When his sight cleared, they were standing in some odd room with coppery looking walls and a pulsating thing in the middle. A couple regarded them in disbelief; a man in a striped suit, and a redheaded woman who looked very vaguely familiar. “What?” said the man. “There you go, kidnapping people again. Don’t tell me they have that huon thing inside them, too,” snapped the woman. At the sound of her voice, the sense of vague familiarity strengthened, but there were more important things to check on first.
“Are you okay, Nathan?” Peter asked, steadying his brother who hadn’t experienced this kind of dislocation before and held on to Peter’s shoulders.
“Oh my god,” the redhead said. “It’s the guy with the wedding photo. Honestly, you two looked better in tuxes.” By now, the man next to her had pulled out some device he waved at them. “They’re from another timeline,” he said, surprised, then added “no, actually, they’re from… ah,” he ended, suddenly looking very guilty indeed.

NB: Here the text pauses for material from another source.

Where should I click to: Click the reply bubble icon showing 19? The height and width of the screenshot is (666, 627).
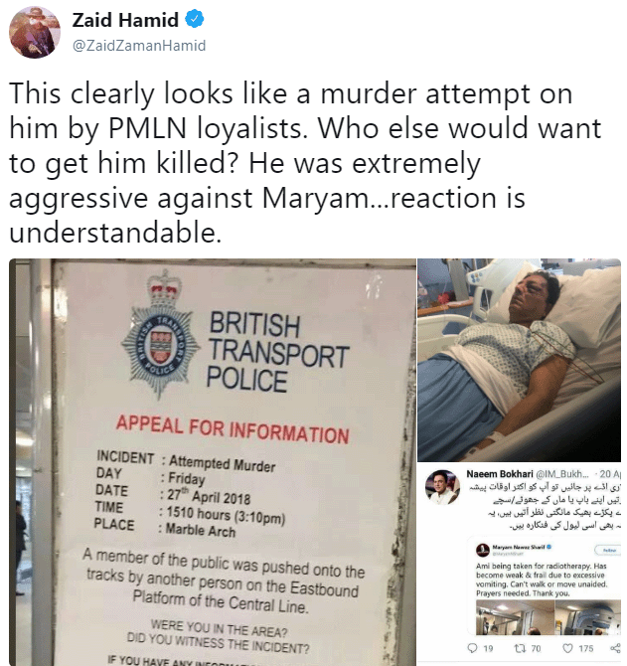tap(472, 648)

After various convoluted explanations, Peter and Nathan were told they had to return to the hell they had come from but promised it wouldn’t last much longer before that entire year would be reversed, Earth saved and the Master defeated. “And that’s all I can tell you,” the man with the spectacles said. “But you need to go back. You’re creating a paradox if you stay here and we really, really don’t need anymore of those.”
Nathan looked at Peter, and Peter could read his thoughts. Nathan thought they were sent back to die. Peter tried to read the thoughts of the guy in the pin-striped suit, but ran against a perfect block. He tried the redhead next, and got some interesting things from her; she thought the man next to her was somewhat insane, but usually reliable in the world saving department, and also that he had lousy taste in evil ex boyfriends and girlfriends and should eat more. But she didn’t know whether he was sending them back to their deaths. She thought he was capable of it.
“One question,” Nathan said. “If we don’t go back, does that mean the last year won’t be reversed, and everyone who died so far stays dead?”
The man with the spectacles and the wild hair nodded, and there was something very old and distant in his expression, something that made even Adam seem young and human. Then he looked directly at Peter, and the block shielding his mind went away.
After, Peter tried to find words to tell Nathan, but Nathan just shook his head. They didn’t need telepathy for this kind of thing; they never had.
“Let’s go, Pete,” Nathan said.
Martha and Tom Milligan were on their way to London when a young man materialized in front of them. He looked like everyone else did these days, haggard and worn, and the only unusual thing about him was the way of his appearance. Humans did not pop up out of thin air, except for a Japanese man whom nobody had seen or heard of in a good while, and this young man wasn’t Japanese. If anything, he looked Italian.
“Are you Martha Jones?” he asked, and she nodded, wondering whether the Master had come up with something new, a holoprojection perhaps or an android. Behind her, Tom got his weapon ready.
“I’m Peter Petrelli,” he said, “and I have a message for you. From the future.”
She waited, still on the alert for a surprise attack. It had been a year now, and she had seen so much death around her that she had lost the ability to count the lives perished. She had been a doctor, once, or almost, and had wanted to save people. If she didn’t believe that she still could, that what she had worked for all these months would succeed, she would go insane. But it was hard to keep believing, sometimes.
“You’ll succeed,” he said. “You’ll save the world. But that wasn’t what he asked me to tell you.”
“He who?” Tom interrupted, clearly suspecting some trick of the Master’s as well.
“The Doctor,” Peter Petrelli said. “He wanted me to tell you that you’re his hero.”